Thank you to everyone for being a part of the solution by providing and maintaining a pollinator pitstop equipped with native plants that support butterflies, bees, birds and other pollen and nectar-dependent wildlife. The network keeps growing and we are proud that more than 2,000 Butterfly Highway pitstops have been registered to date.
Please check out – and share with your friends! – the exciting new resources below that capture the monumental impact of your efforts and the Butterfly Highway.
Our Butterfly Highway heat map demonstrates the dedication of gardeners and pollinator lovers across North Carolina. Areas shaded in red represent the highest concentrations of registered pollinator pitstops.
Find your Butterfly Highway site number by last name and zip code, then go to the Butterfly Highway heat map to locate your site within the state. Type BH# before entering your site number; don’t include spaces when searching. Email [email protected] with any questions or site updates.
And remember that fall is a great time to sow seeds and start or expand the garden of your dreams.
- Explore our website’s Native Pollinator Plants section for resources concerning all things native plants and where to find them.
- Head to The Butterfly Highway section for more valuable resources to ensure your garden survives and thrives.
- Purchase a packet of our native pollinator seed mix, which includes up to eight different flowering plant species (listed below) for pollinators that can create up to 25 square feet of habitat.
- Partridge Pea (Chamaecrista fasciculata)
- Black-eyed Susan (Rudbeckia hirta)
- Purple Coneflower (Echinacea purpurea)
- Butterfly Weed (Asclepias tuberosa)
- Common Milkweed (Asclepias syriaca)
- Blazing Star (Liatris spictata)
- Beebalm (Monarda fistulosa)
- Heath Aster (Symphyotrichum pilosus)
5 ways to support North Carolina’s pollinators
- Order a Butterfly Highway sign to show your commitment to protecting pollinators and providing a safe haven for butterflies, bees and more.
- Register your yard as a Pollinator Pitstop and commit to providing a safe place for pollinators to thrive in both adult and early stages.
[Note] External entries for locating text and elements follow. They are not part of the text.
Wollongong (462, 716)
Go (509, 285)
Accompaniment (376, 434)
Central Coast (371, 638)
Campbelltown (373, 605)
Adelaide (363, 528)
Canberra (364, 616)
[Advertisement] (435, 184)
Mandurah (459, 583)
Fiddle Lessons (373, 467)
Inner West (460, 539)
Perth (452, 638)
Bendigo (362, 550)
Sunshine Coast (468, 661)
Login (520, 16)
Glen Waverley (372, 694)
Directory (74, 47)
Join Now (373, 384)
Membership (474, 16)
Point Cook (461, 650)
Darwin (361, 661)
- Support the Butterfly Highway with a tax-deductible gift to help expand pollinator habitat throughout North Carolina through on-the-ground restoration projects.
- Sign up for The Butterfly Highway newsletter for the buzz on pollinators and native plants for your yard, where to buy them, and what’s flying and blooming in North Carolina.
- Make a beeline to the Pollinators & Insects section of our online library of wildlife and habitat webinars.
We thank North Carolinians for their commitment to pollinators and wildlife habitat. With your help, NCWF is restoring habitat for pollinators and other wildlife across the state. Your Butterfly Highway pollinator pitstop makes a big difference for pollinators in your community!